VOLUSIA COUNTY, Fla. — Experts say it’s atypical two people were bitten by sharks in New Smyrna Beach on the same day, even in an area deemed the Shark Attack Capital of the World.

What You Need To Know

The shark attacks happened about an hour and a half apart Monday in waters roughly two miles apart, according to Capt. A.J. Miller, a watch commander for Volusia County Beach Safety.

Volusia County has a five-year annual average of nine attacks, according to the International Shark Attack File (ISAF). The county has more shark attacks than anywhere else on the planet but most are not severe, explained Gavin Naylor, who manages ISAF.

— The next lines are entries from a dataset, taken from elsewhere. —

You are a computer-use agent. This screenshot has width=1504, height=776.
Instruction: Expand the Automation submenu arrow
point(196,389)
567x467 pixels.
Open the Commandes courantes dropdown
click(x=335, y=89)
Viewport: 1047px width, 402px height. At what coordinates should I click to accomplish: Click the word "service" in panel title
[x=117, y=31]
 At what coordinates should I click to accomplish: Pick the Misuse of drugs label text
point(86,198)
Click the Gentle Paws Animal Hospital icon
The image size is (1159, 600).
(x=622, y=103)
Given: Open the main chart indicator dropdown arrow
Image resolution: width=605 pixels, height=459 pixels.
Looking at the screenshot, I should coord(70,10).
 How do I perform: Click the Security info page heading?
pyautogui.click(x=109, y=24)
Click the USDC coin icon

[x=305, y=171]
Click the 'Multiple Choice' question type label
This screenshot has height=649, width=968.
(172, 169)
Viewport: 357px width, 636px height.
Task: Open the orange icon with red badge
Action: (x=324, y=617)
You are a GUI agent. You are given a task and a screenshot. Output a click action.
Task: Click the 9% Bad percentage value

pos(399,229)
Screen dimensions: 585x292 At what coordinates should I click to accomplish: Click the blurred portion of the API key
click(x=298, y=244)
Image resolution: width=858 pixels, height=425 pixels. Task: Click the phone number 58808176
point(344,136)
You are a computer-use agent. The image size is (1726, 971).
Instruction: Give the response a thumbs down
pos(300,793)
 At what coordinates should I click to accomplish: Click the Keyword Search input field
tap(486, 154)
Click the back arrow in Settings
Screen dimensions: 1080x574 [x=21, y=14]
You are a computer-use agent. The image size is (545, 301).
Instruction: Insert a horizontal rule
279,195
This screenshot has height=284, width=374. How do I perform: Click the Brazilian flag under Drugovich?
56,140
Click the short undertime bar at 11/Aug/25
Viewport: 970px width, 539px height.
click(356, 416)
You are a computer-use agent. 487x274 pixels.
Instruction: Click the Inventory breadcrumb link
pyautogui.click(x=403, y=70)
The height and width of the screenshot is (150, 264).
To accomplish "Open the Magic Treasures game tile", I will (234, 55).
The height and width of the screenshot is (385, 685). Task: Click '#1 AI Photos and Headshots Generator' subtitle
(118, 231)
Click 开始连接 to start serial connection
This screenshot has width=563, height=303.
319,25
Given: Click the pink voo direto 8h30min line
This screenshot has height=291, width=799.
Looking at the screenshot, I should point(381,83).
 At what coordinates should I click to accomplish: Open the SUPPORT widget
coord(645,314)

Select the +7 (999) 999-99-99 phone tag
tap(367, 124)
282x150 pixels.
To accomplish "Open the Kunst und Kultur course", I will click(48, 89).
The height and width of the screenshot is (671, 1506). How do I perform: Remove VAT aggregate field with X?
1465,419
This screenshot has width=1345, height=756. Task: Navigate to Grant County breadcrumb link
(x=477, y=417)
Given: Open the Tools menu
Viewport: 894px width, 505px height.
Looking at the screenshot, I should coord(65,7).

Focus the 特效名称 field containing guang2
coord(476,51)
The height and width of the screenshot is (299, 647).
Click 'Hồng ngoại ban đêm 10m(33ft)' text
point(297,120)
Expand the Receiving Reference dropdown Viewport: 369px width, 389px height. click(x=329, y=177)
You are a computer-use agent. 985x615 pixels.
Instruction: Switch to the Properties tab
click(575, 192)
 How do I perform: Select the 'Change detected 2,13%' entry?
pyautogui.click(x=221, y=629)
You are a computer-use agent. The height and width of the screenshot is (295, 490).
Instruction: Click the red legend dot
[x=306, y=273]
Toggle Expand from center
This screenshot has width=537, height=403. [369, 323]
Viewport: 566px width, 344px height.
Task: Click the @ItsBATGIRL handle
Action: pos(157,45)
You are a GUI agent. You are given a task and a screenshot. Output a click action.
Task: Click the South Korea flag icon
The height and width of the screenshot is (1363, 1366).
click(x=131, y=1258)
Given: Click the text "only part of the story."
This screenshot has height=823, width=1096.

Naylor estimates the chances of getting bit by a shark in New Smyrna Beach are 10 times higher than anywhere else nationwide, but he says that probability is still small.

“You’re far more likely to get involved in a fender bender driving to New Smyrna Beach,” he said.

Naylor says the strong tidal flow in the Ponce de Leon Inlet leads to more baitfish in the area, which in turn boosts shark numbers. And outside the inlet, on the Atlantic side, there is a patch of water good for surfers. The sharks are provoked when people splash their hands and kick their feet.

“When people are paddling on their board, the soles of their feet catch the light and very quickly, in exactly the same way the scales on a mullet or a menhaden might catch the light,” explained Naylor. “And when you’re a predator, you don’t tarry. You have to be quick and make a quick decision.”

Volusia County’s earliest record unprovoked shark bite happened in 1956 in New Smyrna Beach, according to ISAF data. In all, as of 2020, there have been 244 attacks in the city’s waters, compared to 320 county-wide. 

Brevard County has the second-most shark bites in the state, with 153 attacks recorded since 1929, according to ISAF.

Pinellas County has 13 confirmed unprovoked shark attacks from 1882 to 2021, stated the University of Florida’s Florida Museum, while Manatee County has four.

For numbers statewide, click here.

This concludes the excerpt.